## Data for processing
>>

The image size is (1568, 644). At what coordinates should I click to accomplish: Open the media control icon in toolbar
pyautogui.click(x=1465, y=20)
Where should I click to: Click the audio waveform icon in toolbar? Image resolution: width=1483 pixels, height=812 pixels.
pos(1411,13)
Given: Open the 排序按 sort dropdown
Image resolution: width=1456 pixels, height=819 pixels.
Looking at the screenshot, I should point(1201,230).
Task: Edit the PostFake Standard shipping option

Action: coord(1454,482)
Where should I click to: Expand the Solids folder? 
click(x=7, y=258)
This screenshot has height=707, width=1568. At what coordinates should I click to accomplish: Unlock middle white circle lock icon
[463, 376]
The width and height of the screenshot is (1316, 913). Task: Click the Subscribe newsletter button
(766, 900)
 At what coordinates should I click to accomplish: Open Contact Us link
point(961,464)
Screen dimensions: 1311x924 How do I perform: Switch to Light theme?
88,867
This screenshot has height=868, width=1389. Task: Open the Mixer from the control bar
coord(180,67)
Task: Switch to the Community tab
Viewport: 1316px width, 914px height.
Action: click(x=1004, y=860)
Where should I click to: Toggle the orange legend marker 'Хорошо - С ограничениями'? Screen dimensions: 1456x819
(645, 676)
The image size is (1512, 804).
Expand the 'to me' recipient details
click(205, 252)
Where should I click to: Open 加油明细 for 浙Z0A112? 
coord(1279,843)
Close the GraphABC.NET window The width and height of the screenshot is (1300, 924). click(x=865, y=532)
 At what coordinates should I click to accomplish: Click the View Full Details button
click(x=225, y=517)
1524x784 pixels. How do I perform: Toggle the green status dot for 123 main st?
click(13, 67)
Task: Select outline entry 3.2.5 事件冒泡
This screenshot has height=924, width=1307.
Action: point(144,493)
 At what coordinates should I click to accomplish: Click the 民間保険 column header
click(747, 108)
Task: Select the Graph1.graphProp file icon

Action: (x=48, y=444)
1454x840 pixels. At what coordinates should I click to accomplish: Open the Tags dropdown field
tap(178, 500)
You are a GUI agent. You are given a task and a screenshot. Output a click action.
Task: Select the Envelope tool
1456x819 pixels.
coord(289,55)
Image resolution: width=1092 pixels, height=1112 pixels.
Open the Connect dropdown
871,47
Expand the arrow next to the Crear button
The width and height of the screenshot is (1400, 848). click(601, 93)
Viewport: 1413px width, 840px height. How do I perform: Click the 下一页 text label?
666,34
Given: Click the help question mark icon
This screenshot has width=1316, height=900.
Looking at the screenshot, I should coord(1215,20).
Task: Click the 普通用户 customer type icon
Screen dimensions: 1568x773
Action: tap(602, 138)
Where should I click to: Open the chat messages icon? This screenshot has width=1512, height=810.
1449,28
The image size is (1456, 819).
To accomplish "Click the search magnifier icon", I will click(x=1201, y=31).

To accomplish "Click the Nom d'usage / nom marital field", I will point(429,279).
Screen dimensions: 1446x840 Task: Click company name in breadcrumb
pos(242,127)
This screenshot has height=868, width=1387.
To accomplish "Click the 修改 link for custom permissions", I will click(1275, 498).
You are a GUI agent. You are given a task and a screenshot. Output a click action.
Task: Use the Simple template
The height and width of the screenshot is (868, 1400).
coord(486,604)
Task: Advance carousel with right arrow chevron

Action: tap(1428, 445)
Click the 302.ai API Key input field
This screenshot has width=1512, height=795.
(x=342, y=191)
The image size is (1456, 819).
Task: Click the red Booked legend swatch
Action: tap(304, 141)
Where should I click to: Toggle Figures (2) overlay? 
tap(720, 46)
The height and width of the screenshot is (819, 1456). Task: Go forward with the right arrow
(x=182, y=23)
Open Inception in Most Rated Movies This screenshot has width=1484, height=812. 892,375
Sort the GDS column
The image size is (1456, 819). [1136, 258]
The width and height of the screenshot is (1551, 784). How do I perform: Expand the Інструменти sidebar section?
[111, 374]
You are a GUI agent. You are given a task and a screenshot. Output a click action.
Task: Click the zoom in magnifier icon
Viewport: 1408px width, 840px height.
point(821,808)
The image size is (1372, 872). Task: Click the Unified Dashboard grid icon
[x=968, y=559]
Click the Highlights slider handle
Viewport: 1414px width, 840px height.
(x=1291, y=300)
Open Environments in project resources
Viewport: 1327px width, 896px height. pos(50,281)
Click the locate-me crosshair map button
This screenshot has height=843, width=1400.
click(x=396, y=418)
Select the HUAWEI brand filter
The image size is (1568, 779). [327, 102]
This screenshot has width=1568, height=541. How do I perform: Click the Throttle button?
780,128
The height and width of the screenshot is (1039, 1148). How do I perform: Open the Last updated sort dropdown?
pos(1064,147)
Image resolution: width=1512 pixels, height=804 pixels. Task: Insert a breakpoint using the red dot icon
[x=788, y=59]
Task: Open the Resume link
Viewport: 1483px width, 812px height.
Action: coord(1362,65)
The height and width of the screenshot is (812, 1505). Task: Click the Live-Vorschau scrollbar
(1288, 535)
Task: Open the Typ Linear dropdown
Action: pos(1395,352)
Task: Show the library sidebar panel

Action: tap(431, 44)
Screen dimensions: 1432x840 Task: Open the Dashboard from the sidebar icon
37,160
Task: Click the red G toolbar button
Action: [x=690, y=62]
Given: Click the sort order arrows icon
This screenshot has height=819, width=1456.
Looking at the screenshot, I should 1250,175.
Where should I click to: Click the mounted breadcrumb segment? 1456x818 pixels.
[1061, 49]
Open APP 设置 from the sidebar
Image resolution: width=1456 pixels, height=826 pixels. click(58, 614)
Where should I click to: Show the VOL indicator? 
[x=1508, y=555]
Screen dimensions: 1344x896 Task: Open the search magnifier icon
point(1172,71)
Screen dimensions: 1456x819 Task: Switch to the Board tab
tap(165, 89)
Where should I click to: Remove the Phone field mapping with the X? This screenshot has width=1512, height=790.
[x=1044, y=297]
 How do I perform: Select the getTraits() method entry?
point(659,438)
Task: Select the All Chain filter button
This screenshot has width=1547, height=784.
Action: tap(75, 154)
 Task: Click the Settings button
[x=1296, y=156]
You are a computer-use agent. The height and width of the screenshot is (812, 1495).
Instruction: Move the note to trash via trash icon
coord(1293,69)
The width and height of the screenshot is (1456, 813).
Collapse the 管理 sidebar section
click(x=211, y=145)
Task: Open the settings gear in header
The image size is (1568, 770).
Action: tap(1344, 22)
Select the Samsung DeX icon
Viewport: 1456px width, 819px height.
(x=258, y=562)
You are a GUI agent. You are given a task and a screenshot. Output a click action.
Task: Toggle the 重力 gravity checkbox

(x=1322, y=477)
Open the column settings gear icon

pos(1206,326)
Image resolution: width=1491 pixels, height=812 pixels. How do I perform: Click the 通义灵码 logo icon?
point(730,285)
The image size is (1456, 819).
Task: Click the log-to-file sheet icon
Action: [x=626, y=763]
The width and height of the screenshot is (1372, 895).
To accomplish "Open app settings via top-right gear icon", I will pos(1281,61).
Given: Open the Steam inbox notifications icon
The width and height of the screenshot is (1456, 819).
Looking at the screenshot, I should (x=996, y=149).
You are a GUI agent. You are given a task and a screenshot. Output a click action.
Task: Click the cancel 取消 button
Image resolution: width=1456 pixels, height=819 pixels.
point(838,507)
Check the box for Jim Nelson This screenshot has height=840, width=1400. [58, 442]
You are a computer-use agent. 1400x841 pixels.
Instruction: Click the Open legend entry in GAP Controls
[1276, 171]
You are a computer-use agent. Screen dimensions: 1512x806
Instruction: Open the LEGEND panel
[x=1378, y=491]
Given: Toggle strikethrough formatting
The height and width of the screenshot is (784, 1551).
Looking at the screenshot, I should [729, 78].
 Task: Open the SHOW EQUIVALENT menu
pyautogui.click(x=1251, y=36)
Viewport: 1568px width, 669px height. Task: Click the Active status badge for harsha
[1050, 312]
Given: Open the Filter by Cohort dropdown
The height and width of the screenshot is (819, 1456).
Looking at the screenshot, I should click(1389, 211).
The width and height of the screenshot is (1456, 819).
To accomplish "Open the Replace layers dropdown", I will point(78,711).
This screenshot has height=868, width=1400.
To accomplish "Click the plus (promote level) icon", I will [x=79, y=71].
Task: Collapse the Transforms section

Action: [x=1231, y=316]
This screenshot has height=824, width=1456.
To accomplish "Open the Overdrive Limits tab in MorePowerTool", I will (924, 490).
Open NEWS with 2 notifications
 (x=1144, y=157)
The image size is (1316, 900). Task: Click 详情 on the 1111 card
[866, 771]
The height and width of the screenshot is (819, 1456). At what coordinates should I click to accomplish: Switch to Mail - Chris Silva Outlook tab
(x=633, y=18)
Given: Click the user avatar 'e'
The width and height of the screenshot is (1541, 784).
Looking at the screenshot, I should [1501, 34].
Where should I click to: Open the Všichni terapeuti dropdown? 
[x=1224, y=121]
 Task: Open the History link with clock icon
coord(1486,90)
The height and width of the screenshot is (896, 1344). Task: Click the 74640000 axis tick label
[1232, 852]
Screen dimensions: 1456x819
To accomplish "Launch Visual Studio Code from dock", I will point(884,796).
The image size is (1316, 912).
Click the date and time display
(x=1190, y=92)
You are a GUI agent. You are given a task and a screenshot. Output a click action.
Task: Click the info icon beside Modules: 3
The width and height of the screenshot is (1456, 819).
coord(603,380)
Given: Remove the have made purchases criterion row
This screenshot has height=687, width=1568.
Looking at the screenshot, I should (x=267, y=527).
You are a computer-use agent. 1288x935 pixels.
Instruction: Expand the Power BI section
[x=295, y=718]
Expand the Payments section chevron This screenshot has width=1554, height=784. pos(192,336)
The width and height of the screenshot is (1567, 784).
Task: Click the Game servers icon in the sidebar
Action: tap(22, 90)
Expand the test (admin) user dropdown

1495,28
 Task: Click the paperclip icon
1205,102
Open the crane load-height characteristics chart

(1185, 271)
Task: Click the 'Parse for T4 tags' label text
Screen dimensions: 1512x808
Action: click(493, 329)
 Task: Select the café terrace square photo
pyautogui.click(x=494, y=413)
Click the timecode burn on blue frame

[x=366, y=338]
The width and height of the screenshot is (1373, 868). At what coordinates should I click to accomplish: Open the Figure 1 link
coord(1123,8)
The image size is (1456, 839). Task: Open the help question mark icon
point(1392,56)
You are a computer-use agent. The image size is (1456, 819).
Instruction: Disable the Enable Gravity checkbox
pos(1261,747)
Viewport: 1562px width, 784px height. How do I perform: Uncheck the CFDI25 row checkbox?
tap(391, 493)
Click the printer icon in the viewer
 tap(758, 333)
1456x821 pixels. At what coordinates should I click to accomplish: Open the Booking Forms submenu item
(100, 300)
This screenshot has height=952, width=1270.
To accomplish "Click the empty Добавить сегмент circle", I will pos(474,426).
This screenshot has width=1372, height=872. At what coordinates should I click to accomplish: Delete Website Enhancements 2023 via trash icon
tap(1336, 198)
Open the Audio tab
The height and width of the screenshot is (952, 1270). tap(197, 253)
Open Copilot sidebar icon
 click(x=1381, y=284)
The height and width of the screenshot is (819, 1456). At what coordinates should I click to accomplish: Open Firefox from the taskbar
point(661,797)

<<

## Task directions
In the records above, find the line containing "Given: Open the 排序按 sort dropdown" and restate word for word every line from the first through that one.

## Solution to this task
The image size is (1568, 644). At what coordinates should I click to accomplish: Open the media control icon in toolbar
pyautogui.click(x=1465, y=20)
Where should I click to: Click the audio waveform icon in toolbar? Image resolution: width=1483 pixels, height=812 pixels.
pos(1411,13)
Given: Open the 排序按 sort dropdown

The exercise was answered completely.